El tío Felipe, una o dos veces por año, iba a la selva y cazaba animales. Luego colgaba las cabezas de los animales en la pared del living, o usaba las pieles para hacer alfombras. Cada vez que volvía de la selva, el tío Felipe organizaba una fiesta; asaba venados y bebía champaña, y toda la familia estaba invitada, y debíamos ir y decir lo mucho que nos gustaba el nuevo puma apachurrado bajo la mesa ratona o la nueva cabeza de jirafa colgada encima de la chimenea. Y a mí, que nunca me gustaron los asesinatos, me repugnaba tanto cadáver disecado.

Llegamos al mediodía, justo cuando el venado de la parrilla empezaba a largar olor a carne chamuscada. El tío Felipe vino hacia nosotros gritando y gesticulando mucho, y empezó a repartir copas y a contar anécdotas aburridas o terribles sobre su última estadía en la selva.

—¡Vamos a ver la alfombra! —exclamó cuando vio que mamá empezaba a quedarse dormida, y nos llevó al living. Un león más grande que los de mi imaginación alfombraba el suelo. El tío Felipe se hinchó de orgullo, aceptó la felicitación de papá, fingió no ver la cara de asco de mamá, y me preguntó si me gustaba. Yo dije que más o menos; lo que no dije fue que el león parpadeó, y no lo dije por dos motivos: uno, porque no iban a creerme, y dos, porque si me creían, mi tío agarraría la escopeta y se aseguraría de que el león no volviera a parpadear. Pedí permiso para quedarme en el living mientras los grandes comían venado en el patio; que no, no tengo hambre, y así pude quedarme ahí, sentada en el suelo, al lado de la nueva alfombra.

—Ey —le dije al león apenas nos quedamos solos.

El león abrió los ojos y me miró. Luego se paró y se sacudió, como hacen los perros cuando se despiertan.

Abrí de par en par los faraónicos ventanales del living; el león se acercó a ellos y miró hacia afuera.

—No vas a poder salir, mi tío está en el patio —le dije, mientras trataba de idear un plan para liberarlo sin que mi tío lo notara; entiendan: yo era una niña.

Pero el león debía saber algo que yo ignoraba, porque me lamió la cara y salió volando por el ventanal hacia el cielo inalcanzable, y lo hizo frente a la mirada asombrada de mi tío, que nunca había sospechado que el león, además de león, era alfombra voladora.

Un mamut a secas

Yo ignoraba que ahí hubiera ratas, hasta que una salió por la puerta y se puso a comer la comida de mi perro.
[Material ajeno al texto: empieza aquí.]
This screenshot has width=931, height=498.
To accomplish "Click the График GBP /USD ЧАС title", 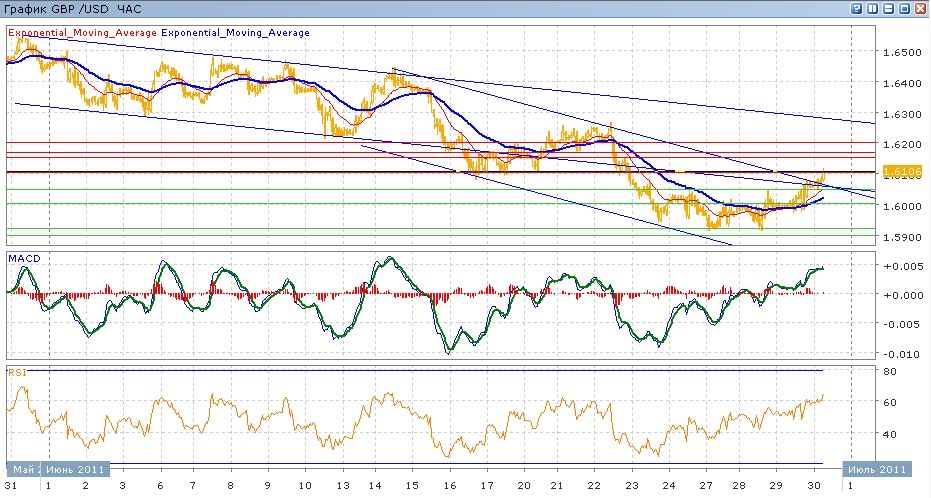I will tap(74, 9).
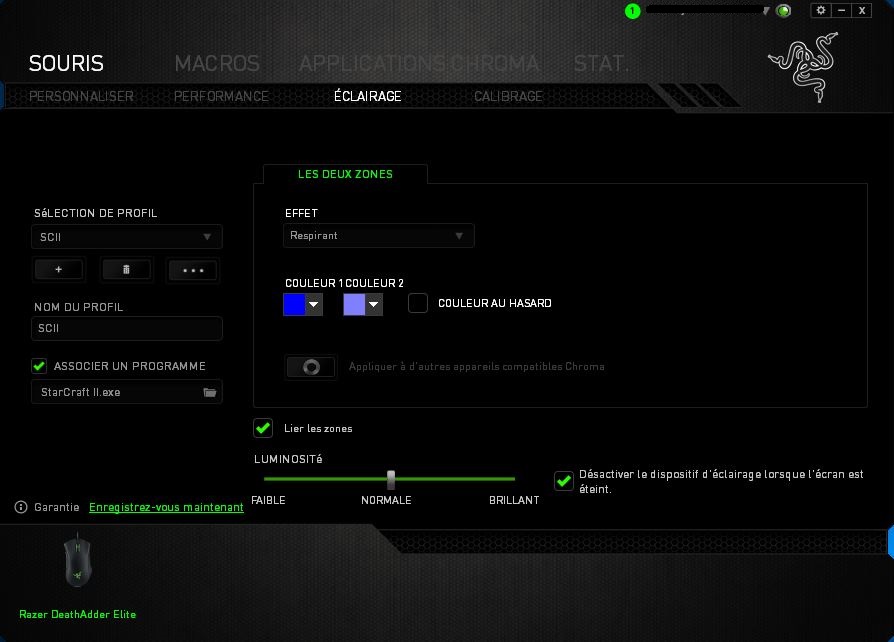
Task: Click the Garantie link
Action: [x=57, y=507]
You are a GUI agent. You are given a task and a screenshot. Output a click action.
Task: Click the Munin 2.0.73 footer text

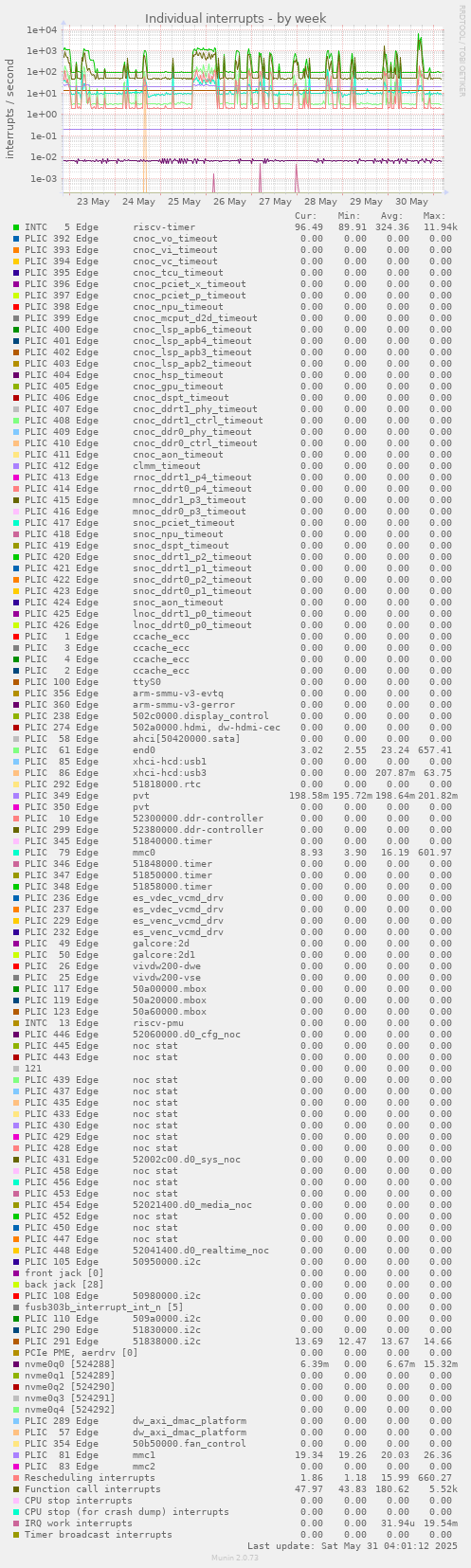click(235, 1557)
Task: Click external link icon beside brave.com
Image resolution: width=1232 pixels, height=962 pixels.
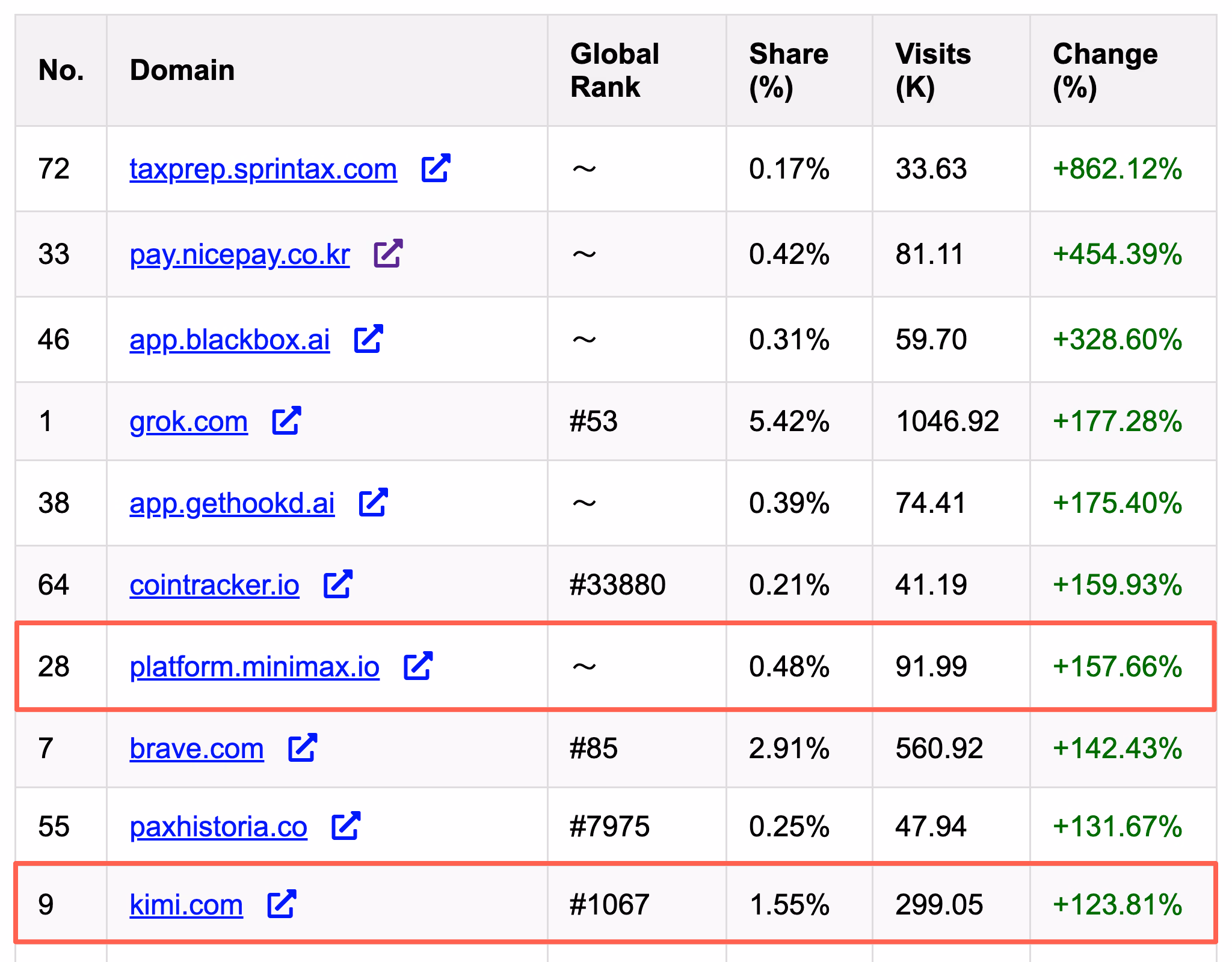Action: [302, 748]
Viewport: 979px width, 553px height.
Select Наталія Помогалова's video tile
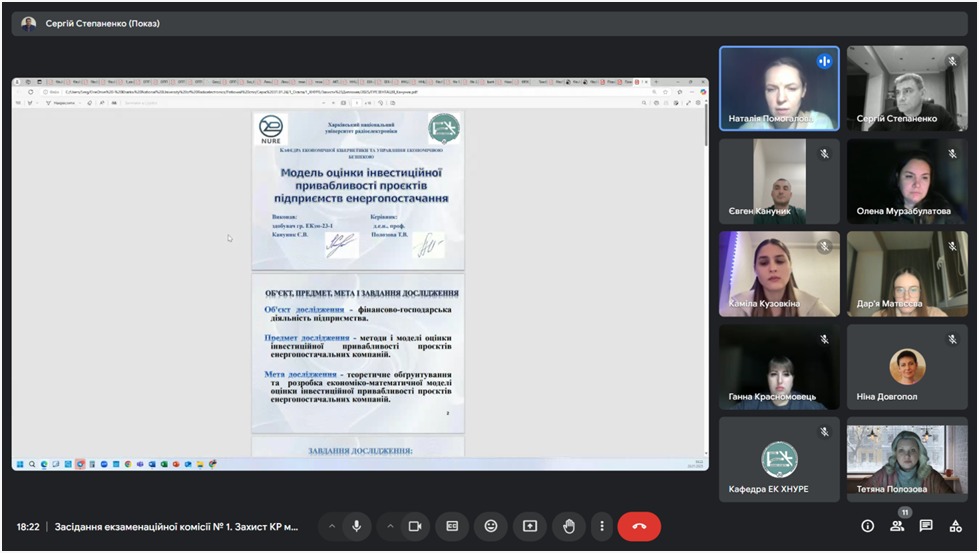[779, 88]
Había una rata en el cuarto de los cachivaches. Y salía y le comía la comida a mi perro.

No sé qué imagen me estresó más, si la de una comunidad de ratas haciendo nido en una habitación de mi casa, o la que me mostraba a mí misma desmantelando el cuarto para exterminarlas. En el cuarto de los cachivaches suelo guardar todo aquello que no puedo o no quiero tirar pero no sé dónde meter: una silla rota, una balanza que no funciona, una caja con decenas de casetes de la época en que la música en cd era un sueño yanki, y demás cosas inservibles. Y ahora, ratas.

Durante un par de días me hice la tonta. Pensé, o traté de pensar, que la rata no era ratas sino rata, una sola, una rata que por algún motivo ajeno y por lo tanto que no me afectaba, había decidido atravesar mi patio y comerle la comida a mi perro. Principio, nudo y desenlace. Punto. Pero el fin de semana volvió a suceder. Otra rata salió del cuarto de los cachivaches; oteó el espacio, miró a mi perro que por cobardía o solidaridad animal fingía dormir, y corrió desde su guarida hacia el alimento balanceado. Elevé la escoba que tenía en la mano y la descargué, furiosa, sobre el lomo de la bestezuela.

La rata quedó inmóvil y yo vomité.

No tenía más excusas. Había matado a un animal y en mi casa había ratas. Los dos hechos unidos entre sí pero a la vez dramáticos por separado, me obligaban a desmantelar el cuarto de los cachivaches. Me puse los guantes de goma, los que uso para lavar los platos, y me metí los pantalones adentro de las medias: no me seducía la idea de que una rata pudiera trepar por mi pierna.

—Voy a vaciar el cuarto. Si sale una rata, la atrapás y la matás —le ordené a mi perro, con afán de desligar responsabilidades. No percibí en él ninguna intención de colaborar, pero confié en su instinto de sabueso.